Он стал думать о Москве, о знакомых девочках, и скоро у него разгорелось лицо от волнения. И жизнь, которой он жил все эти дни, охота, стыдливое, но уже и порочное, как ему казалось, лицо Гали, Серега, звук молотилок, ночная драка, красота осени — все это сразу стало далеким, ушло куда-то, точно так же как ушла вся его прошлая жизнь, когда он поздно ночью слез с поезда в Мятлеве.
Запах хлеба
Телеграмму получили первого января. Дуся была на кухне, открывать пошел ее муж. С похмелья, в нижней рубахе, он неудержимо зевал, расписываясь и соображая, от кого бы это могло быть еще поздравление. Так, зевая, он и прочел эту короткую скорбную телеграмму о смерти матери Дуси — семидесятилетней старухи в далекой деревне.
«Вот не вовремя!» — с испугом подумал он и позвал жену. Дуся не заплакала, только побледнела слегка, пошла в комнату, поправила скатерть и села. Муж мутно поглядел на недопитые бутылки на столе, налил себе и выпил. Потом подумал, налил Дусе.
— Выпей! — сказал он. — Прямо черт ее знает, до чего башка трещит. Ох-хо-хо… Все там будем.

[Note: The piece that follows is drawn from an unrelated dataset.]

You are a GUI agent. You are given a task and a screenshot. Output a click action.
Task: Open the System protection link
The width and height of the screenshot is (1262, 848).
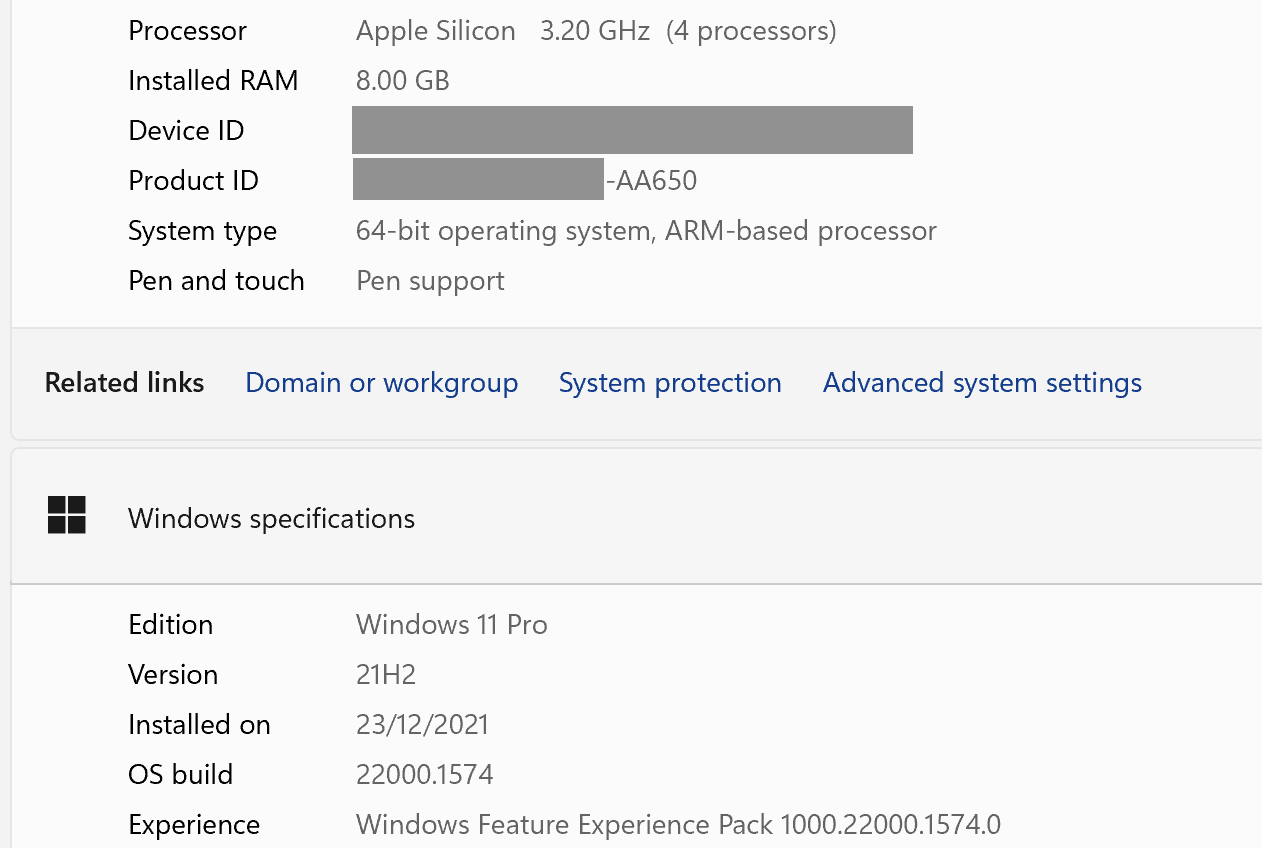(670, 383)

Ты как — поедешь?
Дуся молчала, водя рукой по скатерти, потом выпила, пошла к постели, как слепая, и легла.
— Не знаю, — сказала она минуту спустя.
Муж подошел к Дусе, поглядел на ее круглое тело.
— Ну ладно… Что делать? Что ж будешь делать! — больше он не знал, что сказать, вернулся к столу и опять налил себе. — Царство небесное, все там будем!
Целый день Дуся вяло ходила по квартире. Голова у нее болела, и в гости она не пошла. Она хотела поплакать, но плакать как-то не было охоты, было просто грустно. Мать свою Дуся не видела лет пятнадцать, из деревни уехала и того больше и никогда почти не вспоминала ничего из своей прошлой жизни. А если и вспоминалось, то больше из раннего детства или как провожали ее из клуба домой, когда была девушкой.
Дуся стала перебирать старые карточки и опять не могла заплакать: на всех карточках у матери были чужое напряженное лицо, выпученные глаза и опущенные по швам тяжелые темные руки.
Ночью, лежа в постели, Дуся долго говорила с мужем и сказала под конец:
— Не поеду! Куда ехать? Там теперь холодина… Да и барахло, какое есть, родня растащила уж небось. Там у нас родни хватает. Нет, не поеду!
Прошла зима, и Дуся вовсе позабыла о матери. Муж ее работал хорошо, жили они в свое удовольствие, и Дуся стала еще круглее и красивее.
Но в начале мая Дуся получила письмо от двоюродного племянника Миши. Письмо было написано под диктовку на листке в косую линейку. Миша передавал приветы от многочисленной родни и писал, что дом и вещи бабушкины целы и чтобы Дуся обязательно приехала.